Perché man mano che cresco in formazione, competenze ed esperienza, contrattualmente retrocedo invece che progredire?
Ho affrontato e passato questo concorso brillantemente e prima o poi il mio posto arriverà: però perché poi e non ora, ora che serve a me e che serve agli studenti? Chi sceglie di insegnare è consapevole che si tratta di un mestiere dalla carriera pressoché esaurita nel ruolo di vicepreside o preside, tuttavia regredire improvvisamente in una carriera da gambero mi pare eccessivo, un segno di morte di ogni credibilità e attrattiva professionale.
Tornando alle GPS, qualche posto disponibile c’è, e in Lombardia li si stanno riempiendo in questi giorni con il famoso Algoritmo (con la maiuscola, come tutti gli idoli portatori di ordine e giustizia) che partendo dall’alto assegna i posti in base al punteggio, senza mai togliere il brivido di qualche colpo di scena. Quello di quest’anno è stato l’alto numero dei posti dedicati ai cosiddetti “riservisti” ossia docenti con titoli preferenziali (tutela 104, invalidi civili etc) a cui quest’anno si è aggiunta l’abbondante quota del 15% dei posti per chi ha svolto il servizio civile universale, e che quindi sorpassa sul lato chi ha punteggio anche doppio, senza nemmeno mettere la freccia.

# DATI FORNITI:
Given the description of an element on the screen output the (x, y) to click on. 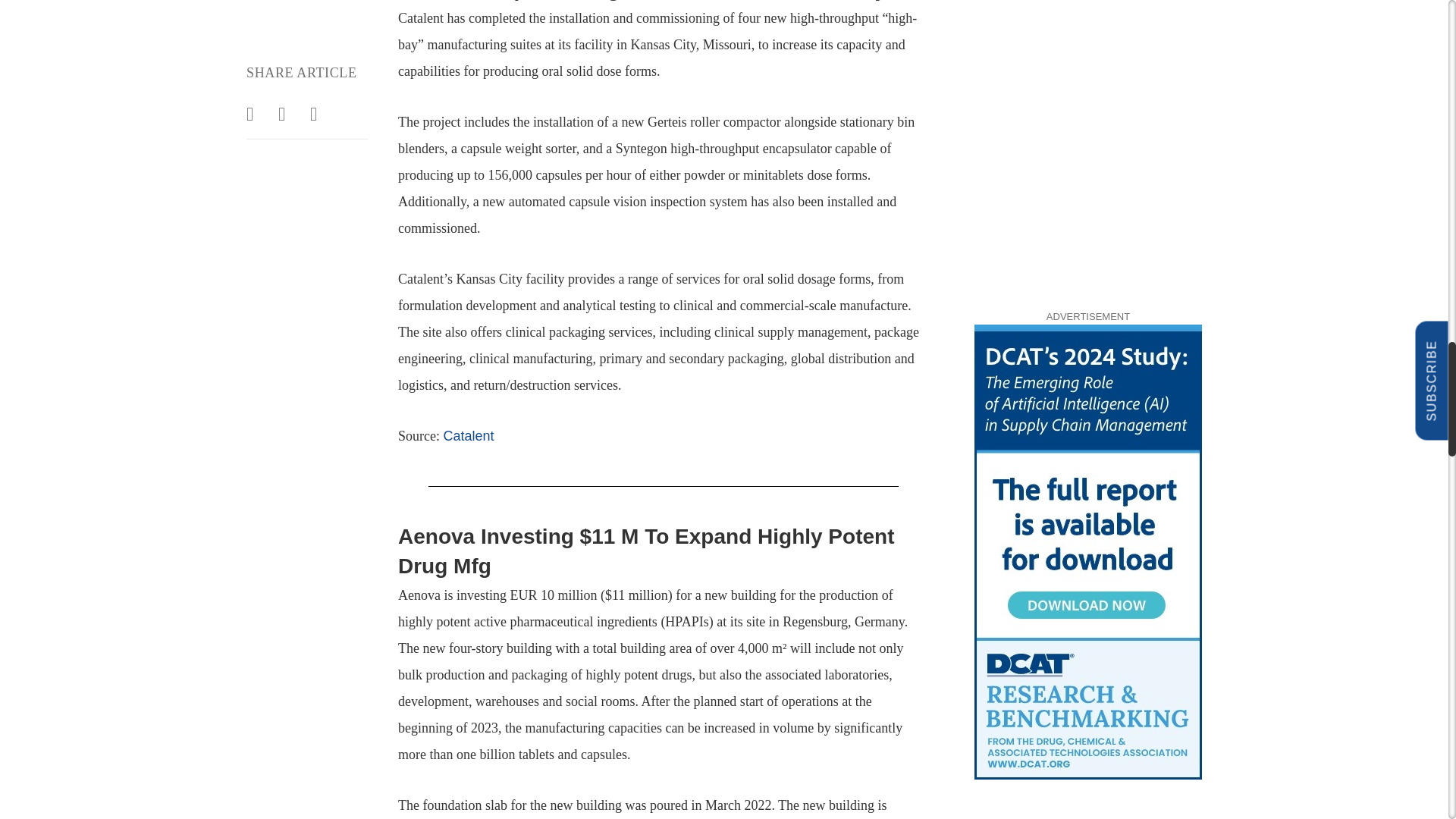
Catalent (467, 435)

# COMPITO RICHIESTO:
Prosegui l'articolo sulle GPS e sulla carriera degli insegnanti, partendo dopo l'ultima frase riportata. I dati provengono da una fonte diversa dall'articolo.

# RISPOSTA AL COMPITO:
Ma cosa c’entra il servizio civile con le competenze e le conoscenze per insegnare? Non è che forse lo Stato pensa al fatto suo, ai suoi vassalli, più che al bene e alla crescita degli studenti che gli sono affidati?
Al netto di ciò, si può dire che nelle province lombarde nelle materie ancora coinvolte nel concorso sono entrati da GPS candidati con punteggi alti, dunque con molti anni di esperienza, con titoli preferenziali di riserva o con servizio civile. E i giovani? E i neolaureati che quest’anno in alcune classi di concorso si trovano davvero senza chances?
Tra gli insegnanti “fortunati” (perché hanno un lavoro di cui hanno diritto), alcuni non hanno accettato l’incarico da GPS per i più svariati motivi. Ecco quindi che quelle cattedre sono tornate in mano agli UST che in un secondo momento hanno fatto ripartire l’Algoritmo dall’ultima posizione a cui erano arrivati, facendo quindi scorrere verso il basso e non ripartendo di nuovo dalla prima posizione, affidando così cattedre annuali a candidati con punteggi ben più bassi di tanti che come me al primo scorrimento erano rimasti senza lavoro. Se persone con punteggi di gran lunga inferiori e senza titoli preferenziali passano davanti a chi ha punteggi superiori per casualità delle tempistiche, a cosa serve fare una graduatoria? Per ironia della sorte pare che in un sistema in cui tutto retrocede, l’unica cosa che avanza quando non dovrebbe è l’Algoritmo.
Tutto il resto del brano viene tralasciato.